One of the powers of books for me has been to occasionally feel less the odd duck in this world. Periodically I will run across a piece of writing that says to me: “Hey, someone else thinks the same weird way that you do.” The sense of alienation doesn’t go away altogether, but eases up. Such a moment came in the opening paragraphs of Stephen King’s book “On Writing.”

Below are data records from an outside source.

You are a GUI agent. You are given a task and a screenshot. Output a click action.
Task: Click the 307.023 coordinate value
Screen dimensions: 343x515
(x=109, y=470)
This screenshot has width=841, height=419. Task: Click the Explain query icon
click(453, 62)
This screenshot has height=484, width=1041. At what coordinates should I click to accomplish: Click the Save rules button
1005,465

Here’s the text that grabbed me:
I was stunned by Mary Karr’s memoir, The Liar’s Club. Not just by its ferocity, its beauty, and by her delightful grasp of the vernacular, but by its totality – she is a woman who remembers everything about her early years. … Mary Karr presents her childhood in an almost unbroken panorama. Mine is a fogged-out landscape from which occasional memories appear like isolated trees … the kind that look as if they might like to grab and eat you.On Writing, Stephen King, paperback edition p.17.

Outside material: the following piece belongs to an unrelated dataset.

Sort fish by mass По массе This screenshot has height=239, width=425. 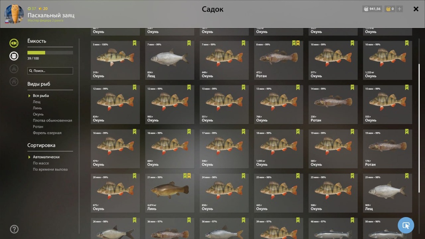pos(41,163)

That’s me. Right out there in that fogged-out landscape with Stephen. There are entire sections of my life that I don’t recall at all. Big sections. Parts of my childhood … young adulthood … last year! Robin will say something like “Remember when we were in Tuscaloosa and ran into the Binghams?” And I will think … have I been to Tuscaloosa? Really? When in the hell was that?
Then there are other sections that I recall in such minute detail that I suspect my brain is making it up all on its own, without any prompting from me. So if I were to honestly characterize my daily thought melange, I think that it would fall somewhere west of non-fiction. What this all comes down to is that while I really don’t trust my collection of memories as being the absolute truth, I do enjoy them as I would any tasty tale.
Speaking of Liar’s Clubs, can you believe what the GOP has transformed itself into? It goes beyond anything I could have imagined. It is a nasty brew that they are concocting over there, and each sip they take moves them further into the territory of the unhinged. They have let so much craziness in that I wonder how they can ever find their way back to reality.
From The New Yorker
Our friend Poco is finally healing, but this last abscess episode has been a tough one for all of us. There is so much edema around his eye and the membranes of the eye itself that it’s hard to look at the poor guy without cringing. Fortunately for him, cats don’t seem to dither and dissolve into self-pity at such times. Examples are provided below of what I think are differences between the two species.
HUMAN: Oh dear oh dear oh dear I think that I may be going blind and the pain the pain it’s just too much to bear. Look at me, do you think it’s getting worse? Please, won’t you call the doctor again … I know that it’s only been ten minutes since you last called him, but I’m going downhill so fast … .
CAT: What in blazes … ? I can hardly see out of my sore eye. Well, I’ve still got the one. Is it time for breakfast? Is it nice outside?
Lastly for this morning, Margaret Renkl offers her take on the amazing story of the cicadas. The whole thing is mind-blowing, really. And yesterday Robin and I went to the gym for the first time in many months. There were two people there who were masked – myself and the lady I married.